Pasca tumbangnya rezim orde baru yang militeristik, Indonesia lazim disebut memasuki suatu masa transisi. Situasi yang diandaikan akan menghadirkan demokrasi sejati dengan melakukan pembedaan dengan model demokrasi rezim sebelumnya. Demokrasi yang selama orde baru malah digunakan sebagai alat refresif bagi politik pembangunanisme.
Demokrasi di Indonesia juga semakin diyakini akan mewujud dengan ditandai hadirnya mekanisme multi partai, kebebasan mengemukakan pendapat secara terbuka, kemerdekaan pers dengan menjamurnya penerbitan.
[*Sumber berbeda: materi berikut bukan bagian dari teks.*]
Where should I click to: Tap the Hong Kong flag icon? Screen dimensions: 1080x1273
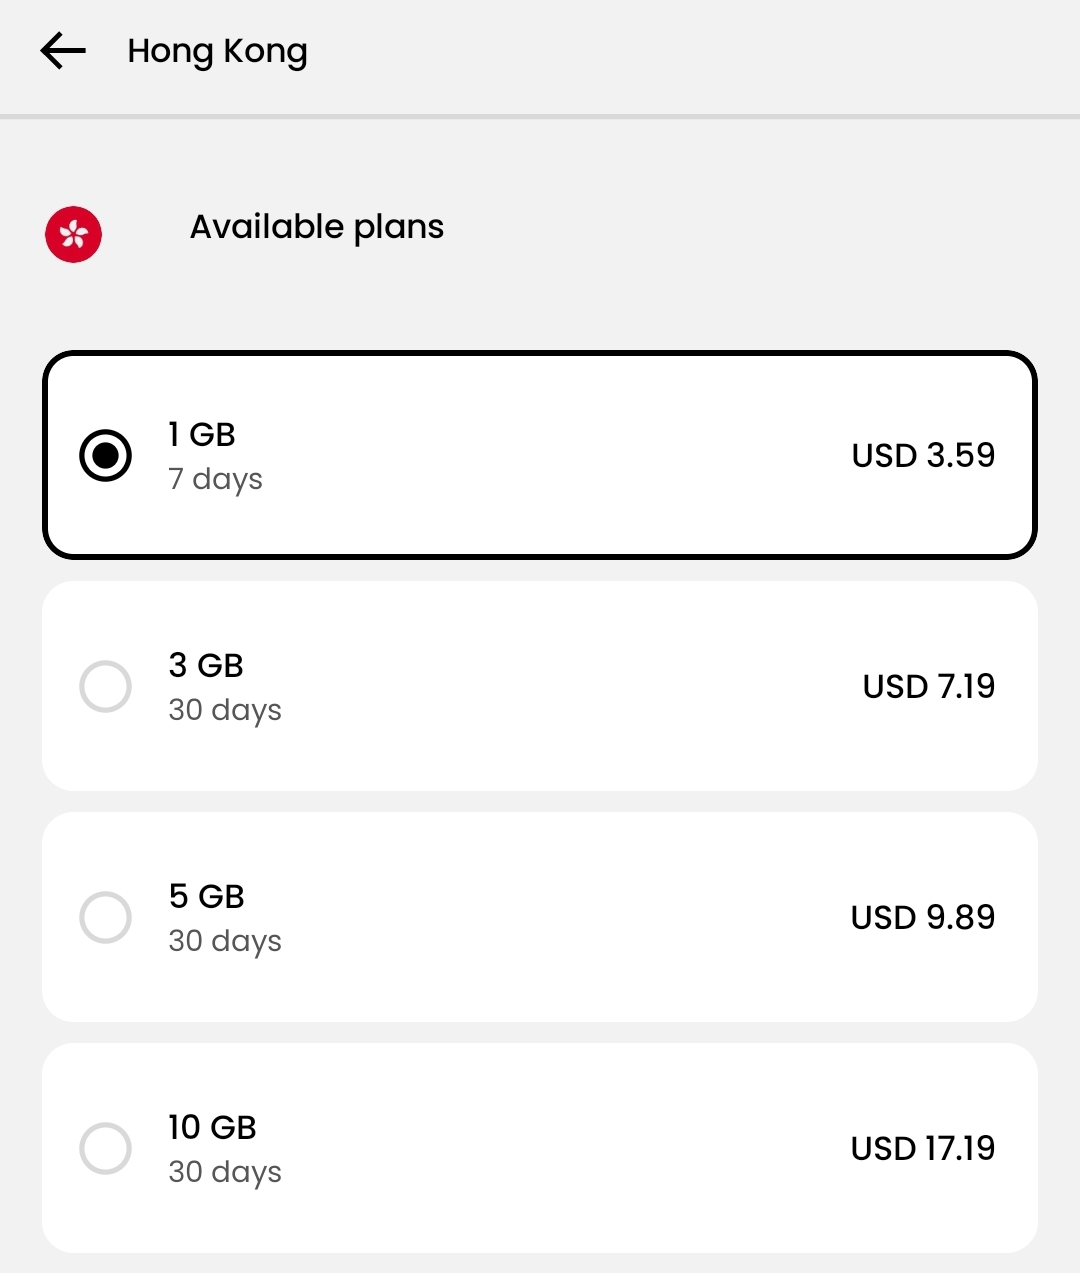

Bahkan semakin haqul yakin dengan berlangsungnya prosesi suksesi kepemimpinan nasional yang berjalan relatif lancar pada 1999 dan 2004 lalu. Transisi demokrasi, jika mengikuti tipologi Huntington, terbagi pada tiga pola antara lain; transformasi, penggantian (replacement), negosiasi (transplacement), dan intervensi. Untuk konteks Indonesia, transisi demokrasi yang digunakan adalah pola penggantian walaupun tidak dipungkiri juga ada warna intervensi dari komunitas internasional.

Demokrasi yang berarti kekuasaan dari rakyat oleh rakyat dan untuk rakyat sebenarnya gagasan yang sangat fundamental dalam memaknai penggunaan kekuasaan. Suatu wewenang kekuasaan yang penggunaannya didapat melalaui legitimasi proses-proses demokratis, pemilihan umum. Namun, lazim terjadi amanat kekuasaan itu terkadang ‘dibajak’ oleh penguasa untuk kemudian digunakan demi ambisi kelompoknya. Inilah wujud pembajakan demokrasi yang dilakukan elit yang oligarkis.

Ditengah kondisi objektif seperti itu, muncul pertanyaan apakah bangsa ini benar-benar merdeka, dalam arti mampu mengelola merumuskan dan menerapkan setiap kebijakan atas prinsip kemandirian sebagai bangsa dan negara? Dan benarkah transisi yang Indonesia ini akan mengarah menuju demokrasi yang sesungguhnya?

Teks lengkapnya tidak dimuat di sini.